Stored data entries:
___
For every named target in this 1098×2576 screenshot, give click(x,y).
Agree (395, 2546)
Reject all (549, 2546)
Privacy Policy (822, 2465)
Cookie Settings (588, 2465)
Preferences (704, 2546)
___
§ TASK TO COMPLETE
In the entries above, copy the lines from the one that contains "Agree (395, 2546)" through the last line, exactly as they appear.

§ REPLY
Agree (395, 2546)
Reject all (549, 2546)
Privacy Policy (822, 2465)
Cookie Settings (588, 2465)
Preferences (704, 2546)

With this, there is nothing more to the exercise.